Venerando Eustáquio explica que, em obras de engenharia desse porte, se leva um tempo para a área entrar em equilíbrio, não só em relação à colocação do aterro, mas também da ação do mar sobre esse meio esse ambiente, como uma forma de tentar recompor um equilíbrio natural.
O fato é que a obra de Ponta Negra tem vários elementos que apontam que o aterro, naquelas condições como ele foi realizado, pode estar sofrendo uma fragilização desde o momento que ele foi colocado, especificamente naquelas áreas ali que correspondem à base do Morro do Careca em direção à [rua] Erivan França. Em alguns setores ali até a subida da Erivan França, nós temos uma evidência de um acúmulo excessivo de água durante aqueles períodos especificamente de chuvas mais intensas. E também já se mostrou isso mais recentemente também acontecendo em períodos de marés mais altas”, diz o pesquisador.

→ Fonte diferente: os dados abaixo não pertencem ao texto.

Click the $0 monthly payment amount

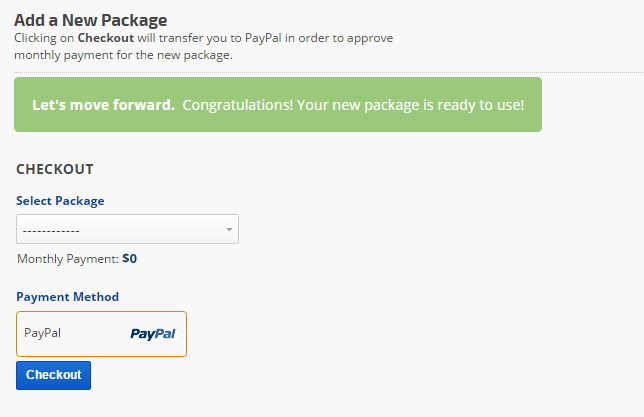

“Isso demonstra que houve, em algum momento, uma fragilização do aterro, e o mar está conseguindo avançar por alguns setores que foram previamente fragilizados quando a gente permitiu que um volume muito grande de água da chuva chegasse até a praia e encontrasse uma zona de escoamento em direção ao mar”, continua.
Venerando lembra que, poucos meses após a inauguração da engorda, no primeiro semestre do ano, houve um período intenso de chuvas em que se formaram alagamentos e um “rio” na área do aterro.
“Naquele momento, a gente observou uma fragilização muito grande do aterro, porque isso não era para ter acontecido. E os levantamentos que eu andei fazendo depois disso mostraram um volume mais reduzido de areia exatamente nesse setor”, explica.
Segundo o professor da UFRN, também existem outros pontos na praia que já demonstram um princípio severo de fragilização.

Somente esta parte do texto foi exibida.